MARTES Ť 19 Ť JUNIO Ť 2001

Vilma Fuentes

Cómo reconocer a una ''mujer de letras''

Uno de los peligros más graves que corre el común de los mortales es encontrarse frente a una literata. Es un riesgo del cual nadie está exento. De ahí la absoluta necesidad de reconocerla de lejos, antes de caer en sus hechiceras manos y bajo el encanto de su voz de sirena.

De ahí la importancia de las siguientes observaciones.

Una mujer de letras camina de frente. Me dirán que esto lo hacen todos. Pero sólo se trata de un disfraz, pues ella sabe que pertenece a una especie especial. Sin mirar de lado, cazadora sagaz, busca de reojo a sus incautas víctimas incluso en la calle. En esto se distingue de las literatas menos impúdicas de siglos pasados, quienes esperaban posadas con delicadeza en un diván, un día fijo de la semana por la tarde, a sus visitantes, conocedores del suplicio al que se sometían por su propia voluntad: lecturas de poemas, representaciones del último drama de la autora, conversaciones cargadas de espirituales y crueles alusiones a propósito de otras literatas, desde luego ausentes.

Además, como el teléfono no existía, quién sabe por qué atrasos tecnológicos en esos países del pasado, el único riesgo en esos remotos ayeres, era una voluminosa correspondencia cuya respuesta siempre podía posponerse a pesar de la brutalidad que marginalizaba de la sociedad al grosero individuo. Acaso por este motivo, sólo queda memoria de personajes como el señor Arouet, más conocido con el nombre del sillón Voltaire, quien respondió sin tregua, durante toda su vida, sacrificando parte de su obra, las cartas de decenas de literatas de su época. Ejemplo: dos volúmenes de su correspondencia con la señora de Defands, donde se relatan con minucia qué se hacen leer mientras comen, qué escriben, qué proyectan, viajes, jardines, vinos, chismes, rumores, calidad de los criados, etcétera, etcétera.

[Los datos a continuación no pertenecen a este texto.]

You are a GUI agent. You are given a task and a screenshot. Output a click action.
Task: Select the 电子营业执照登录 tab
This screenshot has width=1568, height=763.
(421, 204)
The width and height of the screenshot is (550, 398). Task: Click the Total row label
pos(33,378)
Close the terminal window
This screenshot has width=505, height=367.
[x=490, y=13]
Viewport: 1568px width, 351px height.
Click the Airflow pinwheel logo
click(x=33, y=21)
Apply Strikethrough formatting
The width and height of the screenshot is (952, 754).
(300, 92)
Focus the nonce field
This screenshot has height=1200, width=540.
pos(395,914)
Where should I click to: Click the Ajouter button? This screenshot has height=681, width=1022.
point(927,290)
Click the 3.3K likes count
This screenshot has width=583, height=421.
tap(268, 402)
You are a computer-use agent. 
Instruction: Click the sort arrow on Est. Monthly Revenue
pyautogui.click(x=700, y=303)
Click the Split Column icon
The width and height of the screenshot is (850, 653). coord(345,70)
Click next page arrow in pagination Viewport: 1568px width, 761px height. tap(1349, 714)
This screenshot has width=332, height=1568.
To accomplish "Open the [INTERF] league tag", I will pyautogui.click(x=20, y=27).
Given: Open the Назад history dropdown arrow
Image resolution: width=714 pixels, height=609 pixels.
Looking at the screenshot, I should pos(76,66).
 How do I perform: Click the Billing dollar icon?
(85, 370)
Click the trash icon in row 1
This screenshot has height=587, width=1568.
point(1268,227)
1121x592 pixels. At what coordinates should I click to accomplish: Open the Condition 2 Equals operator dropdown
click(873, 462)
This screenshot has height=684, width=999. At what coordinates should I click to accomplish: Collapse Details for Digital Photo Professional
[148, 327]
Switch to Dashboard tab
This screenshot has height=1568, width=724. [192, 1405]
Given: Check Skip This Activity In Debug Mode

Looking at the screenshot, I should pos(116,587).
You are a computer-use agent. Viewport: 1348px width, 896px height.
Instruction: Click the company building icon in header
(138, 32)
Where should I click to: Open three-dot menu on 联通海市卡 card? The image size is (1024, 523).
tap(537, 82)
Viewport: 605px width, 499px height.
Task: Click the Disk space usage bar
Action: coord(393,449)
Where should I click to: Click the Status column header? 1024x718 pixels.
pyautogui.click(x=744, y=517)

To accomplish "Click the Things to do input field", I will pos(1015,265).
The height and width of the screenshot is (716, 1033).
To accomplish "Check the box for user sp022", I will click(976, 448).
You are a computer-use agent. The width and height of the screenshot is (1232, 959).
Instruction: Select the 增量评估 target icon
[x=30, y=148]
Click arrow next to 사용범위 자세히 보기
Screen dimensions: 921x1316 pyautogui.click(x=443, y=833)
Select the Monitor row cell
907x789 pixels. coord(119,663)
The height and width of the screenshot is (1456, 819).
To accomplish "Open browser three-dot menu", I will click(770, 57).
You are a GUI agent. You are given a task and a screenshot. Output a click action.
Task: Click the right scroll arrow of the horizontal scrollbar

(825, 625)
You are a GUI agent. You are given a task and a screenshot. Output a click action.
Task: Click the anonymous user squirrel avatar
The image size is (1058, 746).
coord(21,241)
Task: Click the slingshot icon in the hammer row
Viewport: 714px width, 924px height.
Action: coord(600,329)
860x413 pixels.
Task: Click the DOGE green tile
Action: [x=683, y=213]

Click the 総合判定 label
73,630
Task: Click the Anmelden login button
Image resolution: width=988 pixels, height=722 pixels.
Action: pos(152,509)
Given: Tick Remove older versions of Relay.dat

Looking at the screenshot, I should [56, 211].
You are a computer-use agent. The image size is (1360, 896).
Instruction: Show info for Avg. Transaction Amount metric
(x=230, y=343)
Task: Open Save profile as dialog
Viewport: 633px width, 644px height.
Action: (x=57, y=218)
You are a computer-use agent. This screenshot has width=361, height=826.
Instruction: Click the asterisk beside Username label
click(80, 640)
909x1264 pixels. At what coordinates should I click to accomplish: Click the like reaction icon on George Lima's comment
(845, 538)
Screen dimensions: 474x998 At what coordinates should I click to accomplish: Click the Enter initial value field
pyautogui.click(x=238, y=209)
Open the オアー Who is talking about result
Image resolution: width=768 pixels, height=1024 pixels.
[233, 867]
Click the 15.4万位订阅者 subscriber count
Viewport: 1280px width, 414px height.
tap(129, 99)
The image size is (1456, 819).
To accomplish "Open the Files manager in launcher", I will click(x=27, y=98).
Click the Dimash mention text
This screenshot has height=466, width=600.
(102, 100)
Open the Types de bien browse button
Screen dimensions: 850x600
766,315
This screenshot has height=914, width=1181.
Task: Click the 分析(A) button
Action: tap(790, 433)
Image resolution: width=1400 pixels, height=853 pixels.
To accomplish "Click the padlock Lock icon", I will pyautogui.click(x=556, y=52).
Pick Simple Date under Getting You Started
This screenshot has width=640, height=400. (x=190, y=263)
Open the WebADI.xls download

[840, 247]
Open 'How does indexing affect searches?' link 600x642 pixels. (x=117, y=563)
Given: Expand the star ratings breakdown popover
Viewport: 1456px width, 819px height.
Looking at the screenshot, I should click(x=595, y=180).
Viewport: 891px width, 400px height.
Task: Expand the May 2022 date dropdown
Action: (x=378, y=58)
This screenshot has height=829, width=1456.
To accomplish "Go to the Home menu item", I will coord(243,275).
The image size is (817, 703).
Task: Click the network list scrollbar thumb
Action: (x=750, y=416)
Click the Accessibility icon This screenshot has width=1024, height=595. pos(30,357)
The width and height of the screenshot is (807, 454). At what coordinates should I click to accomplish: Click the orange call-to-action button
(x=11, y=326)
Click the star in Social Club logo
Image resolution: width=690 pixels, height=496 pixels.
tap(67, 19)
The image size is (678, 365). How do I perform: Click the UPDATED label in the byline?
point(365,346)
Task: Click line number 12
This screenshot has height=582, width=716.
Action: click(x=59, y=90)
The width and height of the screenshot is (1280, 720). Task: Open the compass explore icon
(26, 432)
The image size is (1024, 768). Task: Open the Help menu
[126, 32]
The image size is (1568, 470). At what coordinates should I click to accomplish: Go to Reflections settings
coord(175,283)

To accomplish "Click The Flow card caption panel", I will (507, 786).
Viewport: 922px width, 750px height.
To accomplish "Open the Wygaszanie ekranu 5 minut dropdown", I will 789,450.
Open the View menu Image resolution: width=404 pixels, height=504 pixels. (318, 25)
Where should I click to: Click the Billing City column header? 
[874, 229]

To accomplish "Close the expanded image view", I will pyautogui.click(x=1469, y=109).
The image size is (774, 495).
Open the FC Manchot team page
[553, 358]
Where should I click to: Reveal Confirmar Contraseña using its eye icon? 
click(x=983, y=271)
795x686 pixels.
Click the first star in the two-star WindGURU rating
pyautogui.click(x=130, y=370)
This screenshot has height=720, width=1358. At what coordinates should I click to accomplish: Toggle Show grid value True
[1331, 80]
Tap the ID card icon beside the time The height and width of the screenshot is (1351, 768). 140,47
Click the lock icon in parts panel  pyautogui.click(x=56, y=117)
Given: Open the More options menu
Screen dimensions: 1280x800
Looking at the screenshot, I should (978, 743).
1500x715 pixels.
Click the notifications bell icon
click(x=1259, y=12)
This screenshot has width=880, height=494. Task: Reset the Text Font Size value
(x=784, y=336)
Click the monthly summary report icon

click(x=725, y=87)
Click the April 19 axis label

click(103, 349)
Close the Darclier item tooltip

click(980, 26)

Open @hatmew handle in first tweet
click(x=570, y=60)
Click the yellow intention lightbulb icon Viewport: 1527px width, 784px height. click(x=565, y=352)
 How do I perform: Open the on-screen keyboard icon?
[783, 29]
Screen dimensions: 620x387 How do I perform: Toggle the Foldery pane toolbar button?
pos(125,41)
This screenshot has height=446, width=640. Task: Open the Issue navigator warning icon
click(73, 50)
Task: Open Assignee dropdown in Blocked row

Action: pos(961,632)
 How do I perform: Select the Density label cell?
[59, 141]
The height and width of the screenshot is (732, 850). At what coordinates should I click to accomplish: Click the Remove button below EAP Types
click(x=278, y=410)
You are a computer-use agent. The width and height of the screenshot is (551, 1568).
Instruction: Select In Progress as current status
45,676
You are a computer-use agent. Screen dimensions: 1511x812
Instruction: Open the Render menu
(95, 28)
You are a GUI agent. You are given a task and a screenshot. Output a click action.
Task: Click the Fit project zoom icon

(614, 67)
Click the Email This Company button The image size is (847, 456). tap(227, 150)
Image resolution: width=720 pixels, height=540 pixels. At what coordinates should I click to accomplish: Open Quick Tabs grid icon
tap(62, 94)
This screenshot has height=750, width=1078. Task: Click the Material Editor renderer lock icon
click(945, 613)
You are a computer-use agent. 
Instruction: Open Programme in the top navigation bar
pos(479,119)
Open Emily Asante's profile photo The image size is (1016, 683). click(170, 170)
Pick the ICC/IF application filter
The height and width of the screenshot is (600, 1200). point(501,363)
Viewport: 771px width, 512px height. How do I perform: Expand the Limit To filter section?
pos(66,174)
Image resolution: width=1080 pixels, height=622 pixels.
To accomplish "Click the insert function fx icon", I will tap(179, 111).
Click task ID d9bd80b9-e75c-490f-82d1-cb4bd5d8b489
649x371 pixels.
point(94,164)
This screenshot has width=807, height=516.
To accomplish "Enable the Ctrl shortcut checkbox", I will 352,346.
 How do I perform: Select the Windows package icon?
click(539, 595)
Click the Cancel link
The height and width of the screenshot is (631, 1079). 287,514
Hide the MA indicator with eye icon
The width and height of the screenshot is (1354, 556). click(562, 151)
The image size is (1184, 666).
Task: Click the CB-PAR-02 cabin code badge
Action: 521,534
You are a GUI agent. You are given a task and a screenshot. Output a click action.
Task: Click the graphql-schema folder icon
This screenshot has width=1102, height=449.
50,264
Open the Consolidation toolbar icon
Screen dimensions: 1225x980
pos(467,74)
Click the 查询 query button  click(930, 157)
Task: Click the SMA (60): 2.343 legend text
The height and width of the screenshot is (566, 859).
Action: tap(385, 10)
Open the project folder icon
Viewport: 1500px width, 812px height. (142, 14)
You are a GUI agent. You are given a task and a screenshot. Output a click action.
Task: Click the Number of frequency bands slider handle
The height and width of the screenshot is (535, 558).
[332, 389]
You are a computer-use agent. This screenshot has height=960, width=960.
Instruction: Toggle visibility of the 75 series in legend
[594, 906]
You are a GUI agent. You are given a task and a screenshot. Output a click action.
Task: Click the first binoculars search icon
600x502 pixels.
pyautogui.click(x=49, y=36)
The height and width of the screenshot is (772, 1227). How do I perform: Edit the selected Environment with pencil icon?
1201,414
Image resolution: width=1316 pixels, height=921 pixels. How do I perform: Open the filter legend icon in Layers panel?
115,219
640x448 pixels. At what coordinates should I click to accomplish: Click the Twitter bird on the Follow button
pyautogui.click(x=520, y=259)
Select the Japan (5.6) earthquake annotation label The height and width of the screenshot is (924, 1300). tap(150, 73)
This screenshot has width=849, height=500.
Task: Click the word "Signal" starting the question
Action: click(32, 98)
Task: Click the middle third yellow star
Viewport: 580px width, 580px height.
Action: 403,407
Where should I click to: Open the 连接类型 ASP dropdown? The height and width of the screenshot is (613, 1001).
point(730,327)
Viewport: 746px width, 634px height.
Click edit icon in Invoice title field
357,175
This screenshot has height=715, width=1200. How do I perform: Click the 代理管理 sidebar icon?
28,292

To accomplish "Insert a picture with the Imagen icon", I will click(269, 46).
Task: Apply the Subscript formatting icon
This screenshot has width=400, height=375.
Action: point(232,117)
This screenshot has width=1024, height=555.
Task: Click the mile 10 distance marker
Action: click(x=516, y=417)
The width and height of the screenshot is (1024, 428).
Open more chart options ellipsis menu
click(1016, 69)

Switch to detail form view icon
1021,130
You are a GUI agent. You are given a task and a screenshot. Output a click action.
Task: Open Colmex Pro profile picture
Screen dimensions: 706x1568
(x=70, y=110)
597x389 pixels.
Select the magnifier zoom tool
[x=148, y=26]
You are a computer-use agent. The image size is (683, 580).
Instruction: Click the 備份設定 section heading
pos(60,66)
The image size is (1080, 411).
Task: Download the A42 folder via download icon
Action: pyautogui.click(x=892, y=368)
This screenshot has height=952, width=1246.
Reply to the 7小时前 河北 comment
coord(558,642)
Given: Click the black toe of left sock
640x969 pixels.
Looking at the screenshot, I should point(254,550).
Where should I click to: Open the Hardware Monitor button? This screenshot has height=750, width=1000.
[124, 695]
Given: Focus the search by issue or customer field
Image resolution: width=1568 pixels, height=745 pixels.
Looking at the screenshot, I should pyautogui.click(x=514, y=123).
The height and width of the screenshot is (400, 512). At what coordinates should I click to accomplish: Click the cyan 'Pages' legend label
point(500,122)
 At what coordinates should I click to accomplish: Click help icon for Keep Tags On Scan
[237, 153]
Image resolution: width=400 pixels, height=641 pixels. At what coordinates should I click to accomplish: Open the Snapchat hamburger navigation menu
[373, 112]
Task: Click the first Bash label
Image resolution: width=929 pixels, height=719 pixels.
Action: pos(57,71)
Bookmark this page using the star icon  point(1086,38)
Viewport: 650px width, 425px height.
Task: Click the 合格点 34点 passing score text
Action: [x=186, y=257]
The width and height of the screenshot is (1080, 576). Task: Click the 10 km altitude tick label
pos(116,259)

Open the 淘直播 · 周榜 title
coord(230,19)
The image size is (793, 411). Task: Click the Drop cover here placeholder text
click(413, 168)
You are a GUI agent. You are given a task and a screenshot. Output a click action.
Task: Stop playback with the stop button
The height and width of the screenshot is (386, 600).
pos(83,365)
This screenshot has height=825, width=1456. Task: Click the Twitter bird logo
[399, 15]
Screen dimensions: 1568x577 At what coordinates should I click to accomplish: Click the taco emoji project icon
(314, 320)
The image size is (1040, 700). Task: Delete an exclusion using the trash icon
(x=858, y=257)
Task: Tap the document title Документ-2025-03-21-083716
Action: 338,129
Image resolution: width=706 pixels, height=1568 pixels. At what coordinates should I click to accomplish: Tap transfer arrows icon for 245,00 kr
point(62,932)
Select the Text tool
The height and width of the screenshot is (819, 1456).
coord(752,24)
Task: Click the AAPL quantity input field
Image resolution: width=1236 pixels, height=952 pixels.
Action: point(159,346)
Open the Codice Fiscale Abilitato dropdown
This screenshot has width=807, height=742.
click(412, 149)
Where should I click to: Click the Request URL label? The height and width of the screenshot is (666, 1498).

La mujer de letras actual, en cambio, no anuncia sus celestiales talentos sino cuando ya cayó usted en la trampa. Es raro que escriba cartas -e incluso su obra-, pero se la pasa colgada al teléfono y no precisamente para hablar de literatura. Sus temas principales: su propia vida, la concurrencia, la industria editorial, quién es la estúpida que pasó en un programa de televisión al que ella no fue invitada, el dinero que gana con sus libros, los nombres de los jurados de un gran premio o, en el peor de los casos, de los de unos juegos florales de un pueblo desconocido.

Posee la virtud de saber de memoria tres o cuatro versos de los poetas vivos famosos y algunas líneas de los escritores más influyentes, virtud que aúna con sutileza al valor de declamar con entusiasmo versos o prosa al oído del halagado autor en el feliz caso de encontrárselo.

Aparte de caminar de frente, padece de ceguera momentánea cuando pasa junto a otra mujer de letras, de sordera súbita cuando alguien alaba a una congénere y de hipertrofia del olfato al sentir penetrar en sus narices el vulgar perfume de una más de las literatas que pululan en cocteles, presentaciones y mesas redondas. Porque nadie reconoce mejor y más rápido a una mujer de letras que otra mujer de letras. Sin embargo, en el caso de no poder evitarse, caen mutuamente en besuqueos, abrazos, elogios, deseos de verse y seguirse leyendo una a otra.

Muchas de ellas traen anteojos que acentúan su intelectualidad y la vista cansada por las noches en vela de lectura y trabajo literario. Otras, en cambio, parpadean abanicando la mirada con sus largas pestañas, sin duda para demostrar el talento innato, de inspiración divina, que hace de ellas y a pesar suyo auténticas poseídas. Lánguidas, nerviosas, masculinas, femeninas antifeministas, feministas machistas, las variedades son múltiples y se prestan a confusión. Porque, por desgracia, no caminan hacia atrás ni de lado. Así, cuando ya está usted enfrente de una mujer de letras, fíjese bien en estos otros signos: algunas cuentan sus amores y su vida sexual de entrada, antes de enumerar su numerosa obra en proyecto.

Otras comienzan por citarse antes de narrar sus amores. Las que ya publicaron algo relatan al mismo tiempo sus aventuras y novelas, puesto que ya las narraron en sus libros cuando no las narraron antes de vivirlas. Y casi todas utilizan la primera persona del singular tanto cuando platican como cuando escriben. En fin, de pelo corto o largo, sus ideas son anchas. Y no podrá usted escapar a la invitación de colaborar, sobre todo económicamente, en una nueva revista literaria, una pieza de teatro, la edición de una plaquette de poemas...

En fin, no hay nada más peligroso que una mujer de letras. Excepto un hombre de letras. Aunque Jacques Bellefroid me diga que lo contrario es lo mismo.